Ballistic Kiss: A Sandman Slim Novel. By Richard Kadrey. Harper Voyager. $28.99.

     There is some really awful news regarding Richard Kadrey’s latest Sandman Slim book. No, it is not the continuing war between rival factions of angels with highly discordant views of Heaven. No, it is not the sudden infestation of particularly violent ghosts. No, it is not even the unsolved murder of a small-caliber actor and the possible involvement in some way of a rogue angel who was last seen at an old-time porn palace.

     What is awful is that the Sandman Slim series is nearing its end. This is a pending event every bit as apocalyptic as the notion that God (Mr. Muninn in these books) may soon decide to surrender Heaven to those favoring the “priggish wonderland” notion of an afterlife, complete with exactly zero human souls. A world, our world, without Sandman Slim novels is no better than – well, a priggish wonderland.

     There have so far been 11½ of these vastly over-the-top books, for which the term “urban noir” might have been invented except for the fact that it is wholly inadequate to describe what Kadrey has wrought: Sandman Slim, Kill the Dead, Aloha from Hell, Devil in the Dollhouse (that’s the half book, a novelette that is too short to be called a full-fledged novel), Devil Said Bang, Kill City Blues, The Getaway God, Killing Pretty, The Perdition Score, The Kill Society, Hollywood Dead, and now Ballistic Kiss. There is scheduled to be just one more, unless the forces of evil and darkness (those are the good guys) conspire to extend the series or loop it back onto itself in some sort of Möbius strip of causality. Which, come to think of it, is a pretty good idea.

     At this late point in the sequence, it would take far too long to explain what everything is about. Kadrey can only make passing references to what has already happened, so those already familiar with the lives and deaths and depredations of Sandman Slim can remember at least some of the background needed for the latest entry. Certainly Ballistic Kiss is not the place to encounter Kadrey’s outré but oddly explicable Los Angeles for the first time. One typical passing reference, relating to a giant and literally Hell-spawned motorcycle, reads, “I picked it up when I was playing Lucifer and running Hell. One hundred days of weirdness I never want to repeat in this life or any other.” The background packed into those two sentences is enough to fill a couple of books – which, in fact, it did. But Kadrey has neither time nor inclination to delve into the past, since James Stark (aka Sandman Slim) has no such desire himself, and he, after all, is the narrator of Ballistic Kiss and its predecessors.

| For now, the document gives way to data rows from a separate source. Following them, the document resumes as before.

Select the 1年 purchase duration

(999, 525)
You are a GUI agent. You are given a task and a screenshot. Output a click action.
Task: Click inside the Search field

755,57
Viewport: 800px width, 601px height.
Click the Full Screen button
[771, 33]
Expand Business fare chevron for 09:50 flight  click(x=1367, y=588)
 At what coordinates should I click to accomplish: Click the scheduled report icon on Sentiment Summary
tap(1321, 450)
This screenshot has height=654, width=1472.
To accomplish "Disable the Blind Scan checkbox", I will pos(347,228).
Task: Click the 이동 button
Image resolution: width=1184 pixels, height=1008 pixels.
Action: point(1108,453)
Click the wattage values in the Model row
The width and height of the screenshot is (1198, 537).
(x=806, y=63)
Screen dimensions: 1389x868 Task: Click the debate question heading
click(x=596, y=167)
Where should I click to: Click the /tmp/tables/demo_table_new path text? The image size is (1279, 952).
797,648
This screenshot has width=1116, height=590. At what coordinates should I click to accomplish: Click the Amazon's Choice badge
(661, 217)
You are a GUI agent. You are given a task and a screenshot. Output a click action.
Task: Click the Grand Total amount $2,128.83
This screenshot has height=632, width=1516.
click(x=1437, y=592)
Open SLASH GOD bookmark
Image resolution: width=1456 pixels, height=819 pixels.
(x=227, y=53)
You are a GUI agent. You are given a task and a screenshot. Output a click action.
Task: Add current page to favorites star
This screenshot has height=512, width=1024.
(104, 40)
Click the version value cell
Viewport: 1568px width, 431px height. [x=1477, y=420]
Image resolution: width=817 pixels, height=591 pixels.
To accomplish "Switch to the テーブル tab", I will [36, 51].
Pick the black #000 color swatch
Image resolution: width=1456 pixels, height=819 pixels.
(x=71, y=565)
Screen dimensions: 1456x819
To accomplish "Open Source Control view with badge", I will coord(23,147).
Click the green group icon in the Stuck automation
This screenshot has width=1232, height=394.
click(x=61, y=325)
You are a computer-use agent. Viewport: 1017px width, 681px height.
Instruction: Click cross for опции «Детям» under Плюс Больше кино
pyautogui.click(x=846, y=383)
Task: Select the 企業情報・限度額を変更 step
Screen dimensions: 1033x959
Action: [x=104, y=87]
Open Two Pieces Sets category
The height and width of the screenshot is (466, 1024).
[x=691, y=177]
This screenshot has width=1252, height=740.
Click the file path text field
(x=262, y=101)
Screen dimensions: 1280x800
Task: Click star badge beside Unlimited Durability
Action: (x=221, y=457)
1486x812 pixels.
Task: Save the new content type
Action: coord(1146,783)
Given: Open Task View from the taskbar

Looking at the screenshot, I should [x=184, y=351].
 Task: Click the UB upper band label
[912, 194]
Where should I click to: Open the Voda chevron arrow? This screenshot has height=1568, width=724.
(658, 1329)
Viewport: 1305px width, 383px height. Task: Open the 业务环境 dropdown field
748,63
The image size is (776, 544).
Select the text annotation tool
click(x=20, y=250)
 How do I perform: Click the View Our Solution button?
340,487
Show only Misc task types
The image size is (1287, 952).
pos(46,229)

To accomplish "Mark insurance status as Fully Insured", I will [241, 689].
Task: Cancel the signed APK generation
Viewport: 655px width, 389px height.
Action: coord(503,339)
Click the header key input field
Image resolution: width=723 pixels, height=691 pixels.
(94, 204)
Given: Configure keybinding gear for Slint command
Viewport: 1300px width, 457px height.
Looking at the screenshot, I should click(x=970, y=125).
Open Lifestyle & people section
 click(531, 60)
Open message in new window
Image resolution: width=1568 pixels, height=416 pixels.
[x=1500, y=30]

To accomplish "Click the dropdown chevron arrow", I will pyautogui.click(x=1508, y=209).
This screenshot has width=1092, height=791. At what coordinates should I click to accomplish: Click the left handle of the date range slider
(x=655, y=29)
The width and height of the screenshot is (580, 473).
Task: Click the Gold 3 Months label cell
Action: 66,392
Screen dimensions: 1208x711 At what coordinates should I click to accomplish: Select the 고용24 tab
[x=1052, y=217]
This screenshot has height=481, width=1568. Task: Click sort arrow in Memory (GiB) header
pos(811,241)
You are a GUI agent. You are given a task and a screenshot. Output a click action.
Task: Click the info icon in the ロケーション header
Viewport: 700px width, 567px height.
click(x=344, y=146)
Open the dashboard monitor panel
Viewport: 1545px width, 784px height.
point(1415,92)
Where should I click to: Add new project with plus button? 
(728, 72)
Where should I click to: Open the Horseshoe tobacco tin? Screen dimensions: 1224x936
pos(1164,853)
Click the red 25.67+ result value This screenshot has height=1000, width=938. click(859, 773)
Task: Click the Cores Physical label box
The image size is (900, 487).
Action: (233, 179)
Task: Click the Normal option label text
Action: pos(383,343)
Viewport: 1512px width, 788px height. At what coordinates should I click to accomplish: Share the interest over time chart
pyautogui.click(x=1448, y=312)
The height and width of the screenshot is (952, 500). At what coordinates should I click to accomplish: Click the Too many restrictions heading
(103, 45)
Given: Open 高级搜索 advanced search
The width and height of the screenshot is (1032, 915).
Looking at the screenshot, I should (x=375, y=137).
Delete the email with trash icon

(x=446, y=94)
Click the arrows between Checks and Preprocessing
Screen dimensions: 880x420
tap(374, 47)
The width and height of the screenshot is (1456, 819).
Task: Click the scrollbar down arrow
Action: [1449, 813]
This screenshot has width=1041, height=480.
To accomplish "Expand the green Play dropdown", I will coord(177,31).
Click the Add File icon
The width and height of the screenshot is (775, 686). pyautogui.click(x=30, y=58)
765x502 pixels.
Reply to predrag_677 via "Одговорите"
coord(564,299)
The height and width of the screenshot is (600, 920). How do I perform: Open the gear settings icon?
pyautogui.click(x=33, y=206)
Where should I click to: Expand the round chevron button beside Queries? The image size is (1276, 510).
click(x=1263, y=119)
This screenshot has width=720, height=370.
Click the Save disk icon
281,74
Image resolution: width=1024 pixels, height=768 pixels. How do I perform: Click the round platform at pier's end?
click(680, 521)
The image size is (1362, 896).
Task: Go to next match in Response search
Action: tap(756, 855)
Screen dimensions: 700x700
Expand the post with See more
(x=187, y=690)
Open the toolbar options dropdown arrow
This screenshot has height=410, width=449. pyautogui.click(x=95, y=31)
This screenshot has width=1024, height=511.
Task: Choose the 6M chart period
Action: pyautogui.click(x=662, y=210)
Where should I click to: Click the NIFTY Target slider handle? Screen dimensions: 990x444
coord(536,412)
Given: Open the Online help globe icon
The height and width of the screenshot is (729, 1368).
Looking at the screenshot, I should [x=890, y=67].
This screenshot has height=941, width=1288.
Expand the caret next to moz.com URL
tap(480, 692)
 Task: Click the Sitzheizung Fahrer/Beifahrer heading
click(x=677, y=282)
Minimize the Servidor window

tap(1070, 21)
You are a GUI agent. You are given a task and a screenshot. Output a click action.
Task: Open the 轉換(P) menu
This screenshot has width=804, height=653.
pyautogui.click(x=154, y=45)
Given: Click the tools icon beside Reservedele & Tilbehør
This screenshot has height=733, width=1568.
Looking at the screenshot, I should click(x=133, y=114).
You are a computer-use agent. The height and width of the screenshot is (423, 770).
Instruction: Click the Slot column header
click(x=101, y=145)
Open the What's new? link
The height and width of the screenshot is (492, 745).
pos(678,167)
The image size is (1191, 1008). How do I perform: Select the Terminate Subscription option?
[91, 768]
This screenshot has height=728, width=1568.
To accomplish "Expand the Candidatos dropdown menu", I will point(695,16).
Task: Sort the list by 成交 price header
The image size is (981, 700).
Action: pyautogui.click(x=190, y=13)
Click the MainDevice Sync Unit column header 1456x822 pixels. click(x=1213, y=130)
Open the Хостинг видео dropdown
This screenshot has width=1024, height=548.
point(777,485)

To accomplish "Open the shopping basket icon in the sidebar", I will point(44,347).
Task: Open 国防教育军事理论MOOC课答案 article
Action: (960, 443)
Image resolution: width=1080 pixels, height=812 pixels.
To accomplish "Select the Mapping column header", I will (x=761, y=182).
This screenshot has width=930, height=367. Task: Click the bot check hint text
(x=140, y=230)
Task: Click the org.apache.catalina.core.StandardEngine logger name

     What Kadrey does have an appetite for, aside from the usual mayhem and destruction and paranormal messes that Stark needs to clean up, frequently after he creates them (“I will beat a lion to death with a shark if it tries to take a bite out of me”), are passing references and descriptive passages that are not germane to the narrative but that give it a character quite unmatched in whatever genre this is. For example, early in Ballistic Kiss, Stark freaks out when he has to do everyday-for-most-of-us, routine things, such as going to a supermarket. He is so shaken by the experience that he just has to get out-and-about to somewhere and do something more in keeping with his usual predilections. However, there are (for the moment) no hellbeasts or other forms of ultra-viciousness around for him to handle, and this creates what passes for introspection in Stark: “I’m too restless to go home and face the tarragon.” That is the sort of typical throwaway line that Kadrey wields expertly to get readers more deeply involved in the Sandman Slim ethos than they would be if the books merely contained a mixture of diabolical and angelic viciousness and explosive revelations plus, from time to time, explosive explosions.

     Not that those are lacking. For example: “There are a lot of different kinds of ghosts. Some are hard to tell from regular people until they pull their heads off or vomit maggots all over you. If those things happen you know you’re dealing with a ghost – or possibly a parole officer.”

     In fact, Ballistic Kiss lacks for none of the usual Sandman Slim drama: Kadrey’s expertise at pacing is virtuosic, and his trademark mixture of worlds-weary (yes, worlds-weary, not merely world-weary) cynicism with rather endearing absurdist humor slanted toward films and the Hollywood life is everywhere in evidence. So is some pretty neat character development, much of it involving Stark’s former lover, Candy, who moved on during the year in which Stark was most recently dead (see previous books), and his new romance with Janet, a member of a cult that deliberately seeks out near-death adventures (which Janet does when not working in the donut shop where Stark once rescued her – see, yes, previous books). With the possible destruction of Heaven or, worse, Los Angeles hanging in the balance, with warring angels and murderous ghosts and misfiring magic, and with Stark having no trouble accepting Janet as non-binary but having considerable difficulty figuring out which pronouns to use, Ballistic Kiss moves the Sandman Slim sequence another big step along a road that fans will surely wish would go on and on and on – but one that, unfortunately, is supposed to dead-end (hopefully not forever-dead-end) a mere single book in the not-too-distant future.